Developers receive tax and development concessions from the government and benefit from policies like the First Home Buyers scheme, which claims to make it easier for people to buy, but actually drives up prices.

The tiny proportion of investors who own most investment properties (1 percent of taxpayers own more than 25 percent of them) also want to drive up prices. They receive massive handouts from the government that subsidise their speculation, which increases prices and allows them to out-compete first-home buyers for properties.

Negative gearing (when a property costs more to maintain than it generates in income, even if it is increasing in value) allows them to claim losses as a tax deduction, and capital gains tax discounts mean they pocket more of the returns when they sell. The ABC reported last year that CGT discounts cost the public $23 billion, with 80 percent of the benefits going to the top 10 percent of taxpayers.

These government handouts mean that investors and developers can sit on properties until the price is right. Some rent them out, others leave them empty, knowing they’ll get a tax concession when they sell. That’s why Prosper Australia, a research and advocacy group, estimates that there are 100,000 empty or “barely used” properties in Melbourne while 30,000 Victorians are homeless.

Blaming migrants for the housing crisis shifts the blame away from those who are actually responsible: big corporations and banks, the super-wealthy and Labor and Liberal governments. Migrant bashing is about dividing workers to make it harder for us to unite and fight against our common enemy. The super-rich would much rather have us blaming each other for unaffordable homes than aiming our sights on them.

The argument that migrants are responsible for the housing crisis in Australia has no basis in fact and is propaganda in the service of the economic elites.

Even if there were a housing shortage and migration was having a measurable impact on housing affordability, socialists would still oppose blaming immigrants and imposing migration controls.

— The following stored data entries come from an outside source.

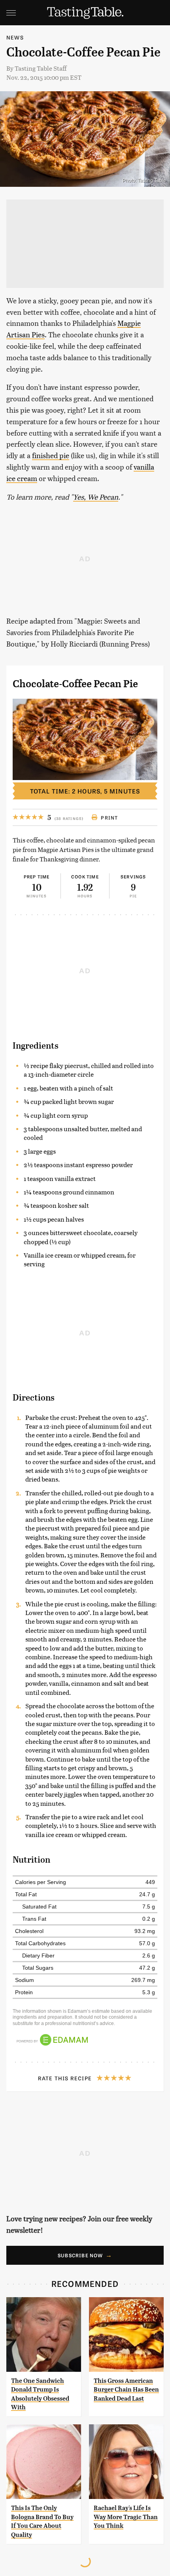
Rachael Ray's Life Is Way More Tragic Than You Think (126, 2516)
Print (109, 817)
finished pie (50, 455)
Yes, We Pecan (95, 497)
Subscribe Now (80, 2255)
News (15, 37)
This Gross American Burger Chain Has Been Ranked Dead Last (126, 2389)
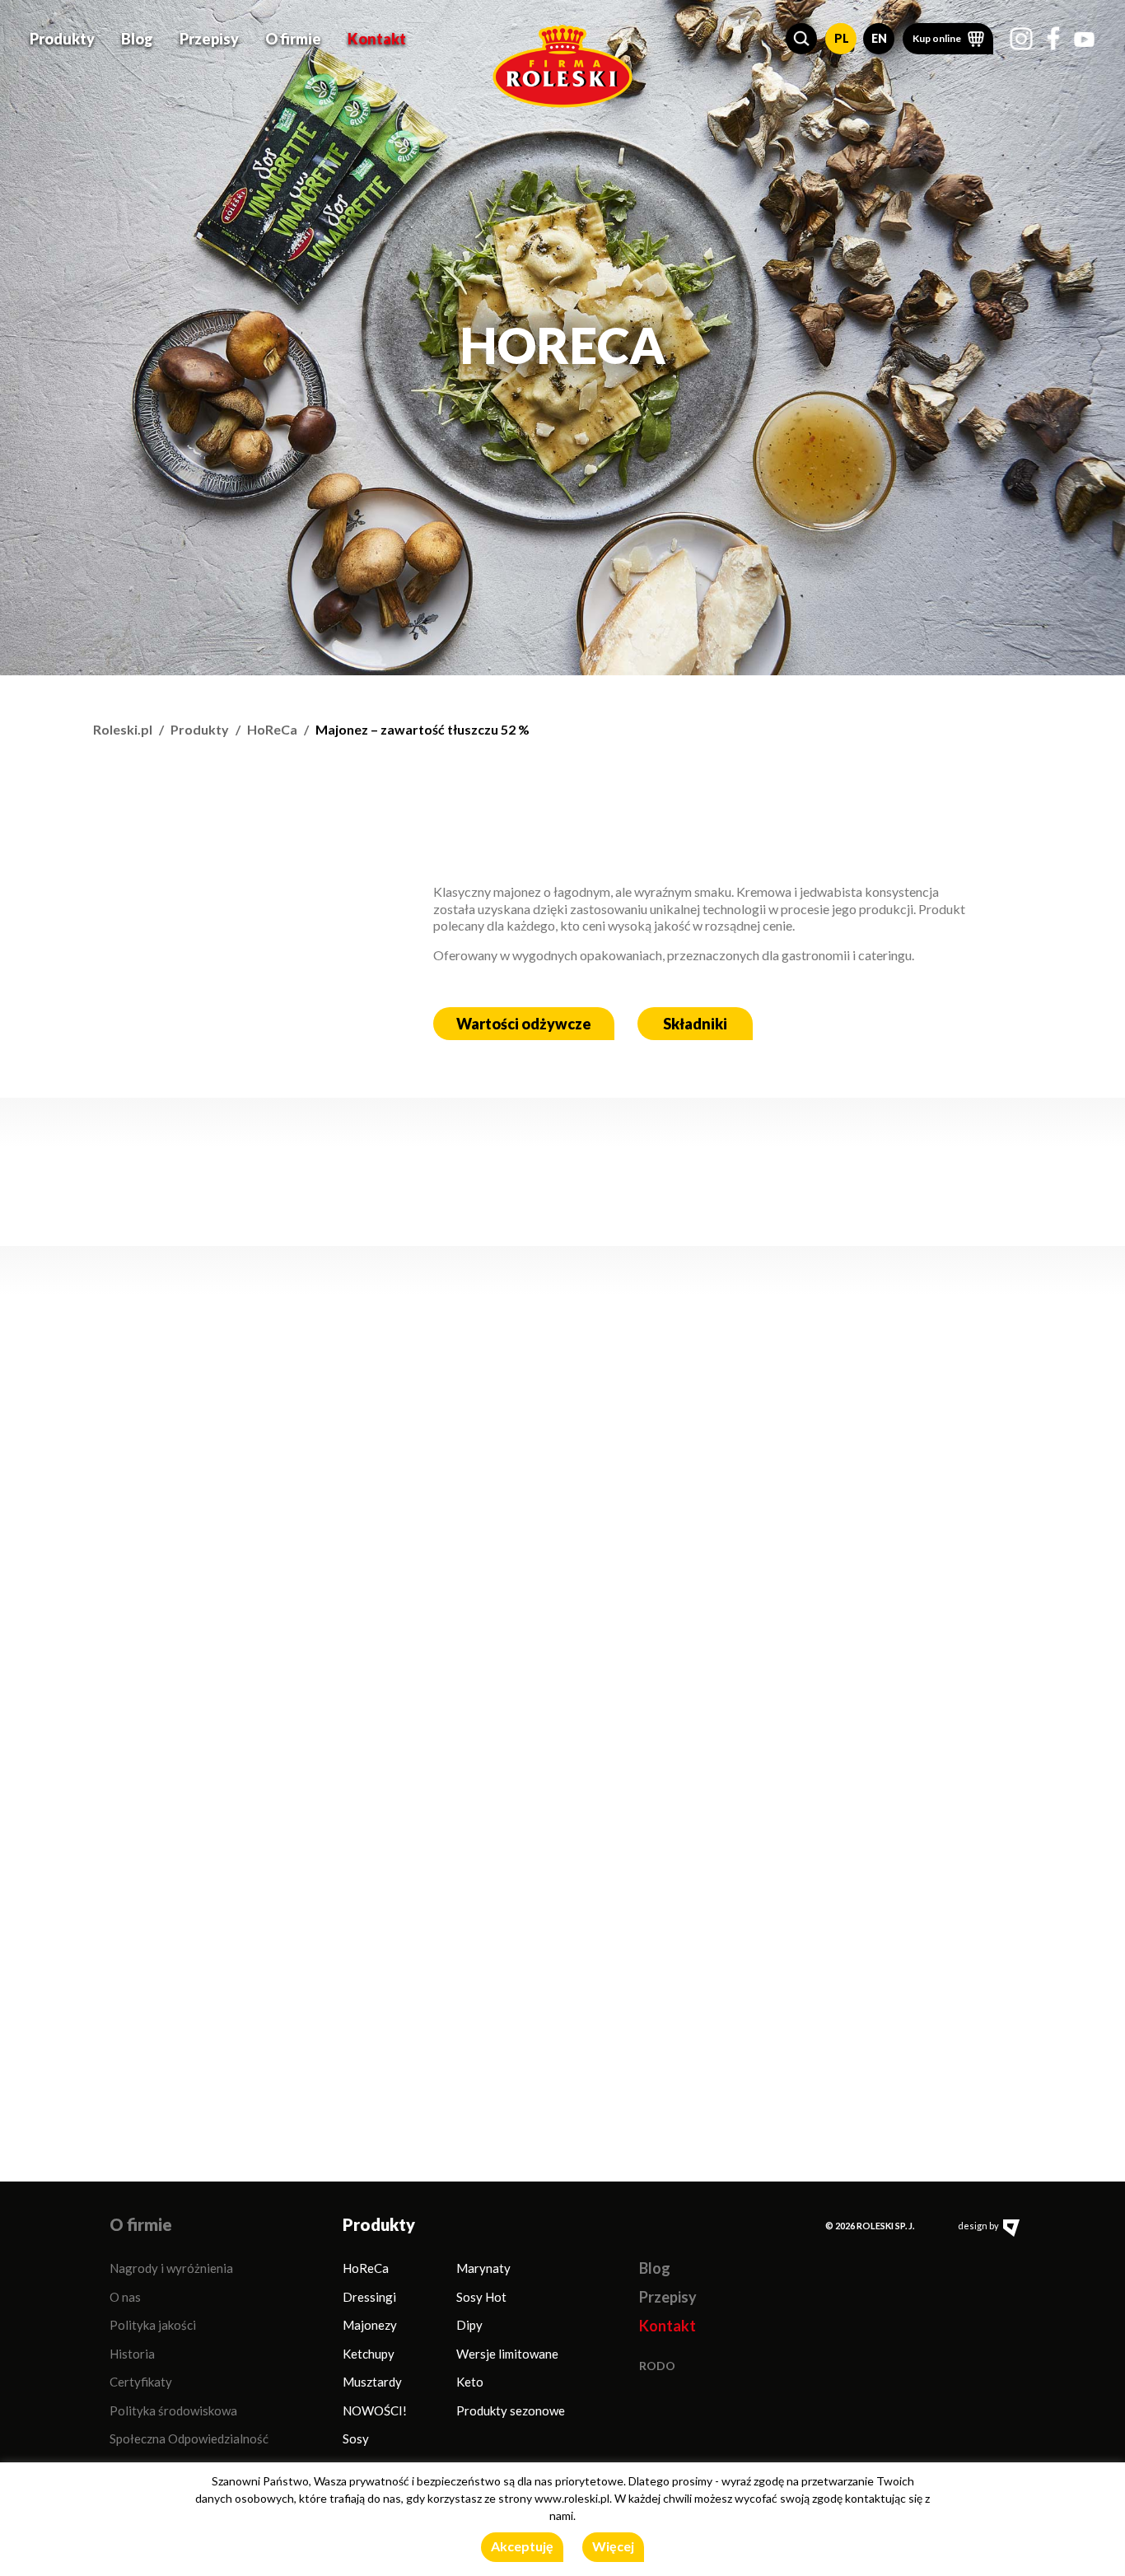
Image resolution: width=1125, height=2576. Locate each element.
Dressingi (369, 2296)
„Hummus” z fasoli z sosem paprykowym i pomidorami (839, 1660)
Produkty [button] (62, 39)
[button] (801, 38)
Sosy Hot (481, 2296)
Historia (132, 2353)
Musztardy (372, 2381)
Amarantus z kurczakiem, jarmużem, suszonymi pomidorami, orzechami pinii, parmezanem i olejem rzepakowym (258, 1639)
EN (879, 38)
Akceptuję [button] (522, 2546)
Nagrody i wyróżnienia (171, 2268)
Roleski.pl (122, 729)
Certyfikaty (141, 2381)
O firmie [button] (293, 39)
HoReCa (272, 729)
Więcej (613, 2546)
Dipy (469, 2324)
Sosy (356, 2438)
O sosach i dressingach (790, 1428)
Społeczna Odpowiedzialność (189, 2438)
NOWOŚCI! (375, 2410)
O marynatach (160, 1428)
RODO (657, 2366)
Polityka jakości (153, 2324)
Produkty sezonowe (510, 2410)
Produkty (199, 729)
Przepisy (209, 39)
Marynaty (483, 2268)
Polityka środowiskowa (173, 2410)
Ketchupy (368, 2353)
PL (841, 38)
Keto (469, 2381)
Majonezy (370, 2324)
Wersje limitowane (507, 2353)
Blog (137, 39)
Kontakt (377, 39)
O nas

Australia is one of the wealthiest countries in the world. We have more than enough resources and productive capacity to comfortably house a significantly larger population. The problem is that the vast majority of that wealth is owned and controlled by a tiny minority of the population, whose sole concern is making profits.

The housing crisis won’t be fixed by blaming migrants or limiting immigration. The solutions lie in challenging the market’s domination over access to housing, the power and wealth of developers and investors, and the Labor and Liberal governments that act in their interests.